> [Exercise]: Rewrite the items from the line containing "You are a computer-use agent. Image resolution: width=1810" through the line containing "Close the New", requests included, and shift every coordinate in their answers by -85.

> [Extracted records]:
START

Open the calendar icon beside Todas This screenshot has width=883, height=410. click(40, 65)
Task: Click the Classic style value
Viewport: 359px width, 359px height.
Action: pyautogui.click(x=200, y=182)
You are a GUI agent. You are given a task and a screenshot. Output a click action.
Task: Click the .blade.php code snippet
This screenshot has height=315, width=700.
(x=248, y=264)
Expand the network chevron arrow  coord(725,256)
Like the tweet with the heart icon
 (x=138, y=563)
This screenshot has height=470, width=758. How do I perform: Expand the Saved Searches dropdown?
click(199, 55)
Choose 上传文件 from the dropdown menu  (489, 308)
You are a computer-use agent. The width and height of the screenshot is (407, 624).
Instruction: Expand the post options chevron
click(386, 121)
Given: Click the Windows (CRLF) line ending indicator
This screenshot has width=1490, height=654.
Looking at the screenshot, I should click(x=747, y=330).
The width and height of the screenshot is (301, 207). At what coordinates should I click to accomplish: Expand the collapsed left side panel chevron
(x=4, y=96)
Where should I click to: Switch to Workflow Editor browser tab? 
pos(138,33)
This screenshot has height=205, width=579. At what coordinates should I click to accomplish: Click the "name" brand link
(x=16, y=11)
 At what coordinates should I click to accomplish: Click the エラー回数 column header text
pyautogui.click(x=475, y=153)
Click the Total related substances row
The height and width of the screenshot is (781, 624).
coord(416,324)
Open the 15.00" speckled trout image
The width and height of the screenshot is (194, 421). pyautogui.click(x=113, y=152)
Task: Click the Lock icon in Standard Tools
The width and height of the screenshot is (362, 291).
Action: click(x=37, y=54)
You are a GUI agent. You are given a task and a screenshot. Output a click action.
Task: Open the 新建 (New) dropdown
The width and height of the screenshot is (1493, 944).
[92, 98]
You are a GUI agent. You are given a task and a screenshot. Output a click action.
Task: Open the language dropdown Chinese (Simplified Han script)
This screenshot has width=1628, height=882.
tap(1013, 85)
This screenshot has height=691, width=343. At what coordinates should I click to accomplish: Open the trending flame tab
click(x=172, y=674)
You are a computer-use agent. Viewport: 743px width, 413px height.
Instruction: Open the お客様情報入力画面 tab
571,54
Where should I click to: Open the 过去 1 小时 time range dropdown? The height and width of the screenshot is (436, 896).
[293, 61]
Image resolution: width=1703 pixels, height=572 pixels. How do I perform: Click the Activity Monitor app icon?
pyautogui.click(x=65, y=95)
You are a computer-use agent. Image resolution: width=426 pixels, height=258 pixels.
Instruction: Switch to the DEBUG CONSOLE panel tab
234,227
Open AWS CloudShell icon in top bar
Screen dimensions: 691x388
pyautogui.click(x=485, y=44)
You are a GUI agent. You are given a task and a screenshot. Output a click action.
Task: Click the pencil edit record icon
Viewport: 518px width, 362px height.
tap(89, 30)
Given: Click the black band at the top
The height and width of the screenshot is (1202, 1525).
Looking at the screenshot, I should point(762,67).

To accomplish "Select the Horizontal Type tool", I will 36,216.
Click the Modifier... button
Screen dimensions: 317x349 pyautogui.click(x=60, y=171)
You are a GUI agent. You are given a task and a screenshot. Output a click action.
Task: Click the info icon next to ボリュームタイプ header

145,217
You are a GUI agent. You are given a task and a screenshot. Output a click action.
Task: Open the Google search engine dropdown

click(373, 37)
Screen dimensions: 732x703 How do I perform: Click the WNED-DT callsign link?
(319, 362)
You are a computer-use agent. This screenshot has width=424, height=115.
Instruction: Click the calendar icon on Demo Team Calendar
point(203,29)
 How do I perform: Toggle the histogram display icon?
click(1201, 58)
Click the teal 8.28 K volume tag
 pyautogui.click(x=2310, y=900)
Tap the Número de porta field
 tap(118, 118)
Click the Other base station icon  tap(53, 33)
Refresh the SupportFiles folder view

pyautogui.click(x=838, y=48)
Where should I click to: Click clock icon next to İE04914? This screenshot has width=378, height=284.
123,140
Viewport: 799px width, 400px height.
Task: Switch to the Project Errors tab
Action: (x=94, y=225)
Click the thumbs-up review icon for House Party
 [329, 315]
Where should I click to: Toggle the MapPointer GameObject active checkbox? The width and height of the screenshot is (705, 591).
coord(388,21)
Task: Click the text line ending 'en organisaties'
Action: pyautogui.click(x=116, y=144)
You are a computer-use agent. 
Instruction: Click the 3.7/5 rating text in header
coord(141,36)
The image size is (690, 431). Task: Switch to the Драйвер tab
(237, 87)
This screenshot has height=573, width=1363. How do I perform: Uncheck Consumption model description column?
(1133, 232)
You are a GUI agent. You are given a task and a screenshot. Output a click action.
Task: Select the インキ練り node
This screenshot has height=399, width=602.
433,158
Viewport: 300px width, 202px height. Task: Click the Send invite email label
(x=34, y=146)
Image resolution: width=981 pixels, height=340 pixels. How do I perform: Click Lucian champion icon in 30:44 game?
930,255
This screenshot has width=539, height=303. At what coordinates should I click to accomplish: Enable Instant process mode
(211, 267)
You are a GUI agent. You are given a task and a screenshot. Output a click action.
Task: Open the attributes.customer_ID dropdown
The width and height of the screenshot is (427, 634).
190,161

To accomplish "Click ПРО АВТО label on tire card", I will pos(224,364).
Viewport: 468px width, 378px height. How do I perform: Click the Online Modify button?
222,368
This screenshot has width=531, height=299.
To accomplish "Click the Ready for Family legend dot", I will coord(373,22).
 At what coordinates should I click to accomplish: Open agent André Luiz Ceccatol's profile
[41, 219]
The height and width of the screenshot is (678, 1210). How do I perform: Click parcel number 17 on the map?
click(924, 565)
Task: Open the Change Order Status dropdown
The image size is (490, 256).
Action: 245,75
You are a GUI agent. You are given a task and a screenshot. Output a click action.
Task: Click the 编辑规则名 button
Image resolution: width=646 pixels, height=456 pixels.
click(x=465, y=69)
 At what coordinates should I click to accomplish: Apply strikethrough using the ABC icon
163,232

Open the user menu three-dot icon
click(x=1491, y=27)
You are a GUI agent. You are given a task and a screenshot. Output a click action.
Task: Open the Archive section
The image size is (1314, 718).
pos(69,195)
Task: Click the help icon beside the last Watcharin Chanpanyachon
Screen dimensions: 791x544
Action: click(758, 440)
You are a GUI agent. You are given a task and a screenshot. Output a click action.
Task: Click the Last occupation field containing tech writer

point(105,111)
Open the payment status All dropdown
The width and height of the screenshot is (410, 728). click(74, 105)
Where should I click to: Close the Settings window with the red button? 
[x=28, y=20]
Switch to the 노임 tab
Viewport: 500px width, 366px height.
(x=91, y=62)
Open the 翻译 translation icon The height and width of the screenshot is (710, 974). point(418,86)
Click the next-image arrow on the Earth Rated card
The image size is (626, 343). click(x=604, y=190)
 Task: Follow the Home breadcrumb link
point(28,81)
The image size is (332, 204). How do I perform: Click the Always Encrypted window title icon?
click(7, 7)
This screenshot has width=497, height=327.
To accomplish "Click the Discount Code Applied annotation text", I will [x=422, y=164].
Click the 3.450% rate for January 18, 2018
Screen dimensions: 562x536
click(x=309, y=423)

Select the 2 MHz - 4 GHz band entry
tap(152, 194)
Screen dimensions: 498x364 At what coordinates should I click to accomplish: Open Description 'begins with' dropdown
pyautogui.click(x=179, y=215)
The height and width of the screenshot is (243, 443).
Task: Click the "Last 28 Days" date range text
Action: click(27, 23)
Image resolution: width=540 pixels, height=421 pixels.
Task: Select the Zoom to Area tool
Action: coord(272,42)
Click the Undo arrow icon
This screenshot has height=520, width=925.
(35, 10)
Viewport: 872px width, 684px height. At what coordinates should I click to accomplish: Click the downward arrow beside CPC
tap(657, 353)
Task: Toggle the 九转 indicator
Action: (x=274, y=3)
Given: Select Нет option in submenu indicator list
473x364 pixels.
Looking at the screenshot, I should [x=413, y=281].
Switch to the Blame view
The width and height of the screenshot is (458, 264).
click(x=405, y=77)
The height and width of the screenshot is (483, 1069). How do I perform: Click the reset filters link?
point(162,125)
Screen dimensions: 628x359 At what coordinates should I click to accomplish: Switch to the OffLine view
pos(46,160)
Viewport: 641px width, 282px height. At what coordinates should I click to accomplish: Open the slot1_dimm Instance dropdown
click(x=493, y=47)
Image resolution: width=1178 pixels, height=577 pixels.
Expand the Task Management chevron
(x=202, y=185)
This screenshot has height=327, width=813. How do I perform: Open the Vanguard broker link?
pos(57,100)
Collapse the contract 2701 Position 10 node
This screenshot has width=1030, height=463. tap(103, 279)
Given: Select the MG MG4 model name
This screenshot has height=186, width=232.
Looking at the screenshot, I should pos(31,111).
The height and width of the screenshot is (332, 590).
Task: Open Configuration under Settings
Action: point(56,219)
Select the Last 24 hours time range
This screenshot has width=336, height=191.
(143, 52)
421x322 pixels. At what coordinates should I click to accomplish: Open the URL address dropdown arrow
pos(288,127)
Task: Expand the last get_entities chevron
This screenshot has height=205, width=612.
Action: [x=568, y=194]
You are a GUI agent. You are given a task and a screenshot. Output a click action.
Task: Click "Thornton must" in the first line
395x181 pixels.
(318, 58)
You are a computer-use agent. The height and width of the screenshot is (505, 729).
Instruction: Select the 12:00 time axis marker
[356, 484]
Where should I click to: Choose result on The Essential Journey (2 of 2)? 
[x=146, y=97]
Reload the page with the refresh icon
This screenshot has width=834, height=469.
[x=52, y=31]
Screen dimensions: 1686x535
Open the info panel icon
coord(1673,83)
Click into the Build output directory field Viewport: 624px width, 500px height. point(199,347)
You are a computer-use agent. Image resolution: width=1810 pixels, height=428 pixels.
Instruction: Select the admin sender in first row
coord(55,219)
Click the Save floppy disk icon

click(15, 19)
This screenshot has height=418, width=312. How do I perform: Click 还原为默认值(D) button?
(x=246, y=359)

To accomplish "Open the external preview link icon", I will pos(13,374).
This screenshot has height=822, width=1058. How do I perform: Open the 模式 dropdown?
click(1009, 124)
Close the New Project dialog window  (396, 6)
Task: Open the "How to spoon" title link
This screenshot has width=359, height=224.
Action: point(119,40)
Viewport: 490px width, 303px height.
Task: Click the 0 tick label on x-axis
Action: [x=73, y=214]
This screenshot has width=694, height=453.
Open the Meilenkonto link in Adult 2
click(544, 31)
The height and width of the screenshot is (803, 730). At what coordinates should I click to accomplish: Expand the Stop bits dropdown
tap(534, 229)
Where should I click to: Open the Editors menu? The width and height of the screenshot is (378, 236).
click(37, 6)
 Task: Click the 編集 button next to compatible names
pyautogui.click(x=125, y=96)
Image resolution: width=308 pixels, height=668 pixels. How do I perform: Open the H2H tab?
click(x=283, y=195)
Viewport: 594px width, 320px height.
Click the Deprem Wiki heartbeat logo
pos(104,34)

END

> [Worked solution]:
You are a computer-use agent. Image resolution: width=1810 pixels, height=428 pixels.
Instruction: Select the admin sender in first row
coord(-30,134)
Click the Save floppy disk icon

click(-70, -66)
This screenshot has height=418, width=312. How do I perform: Click 还原为默认值(D) button?
(x=161, y=274)

To accomplish "Open the external preview link icon", I will pos(-72,289).
This screenshot has height=822, width=1058. How do I perform: Open the 模式 dropdown?
click(924, 39)
Close the New Project dialog window  (311, -79)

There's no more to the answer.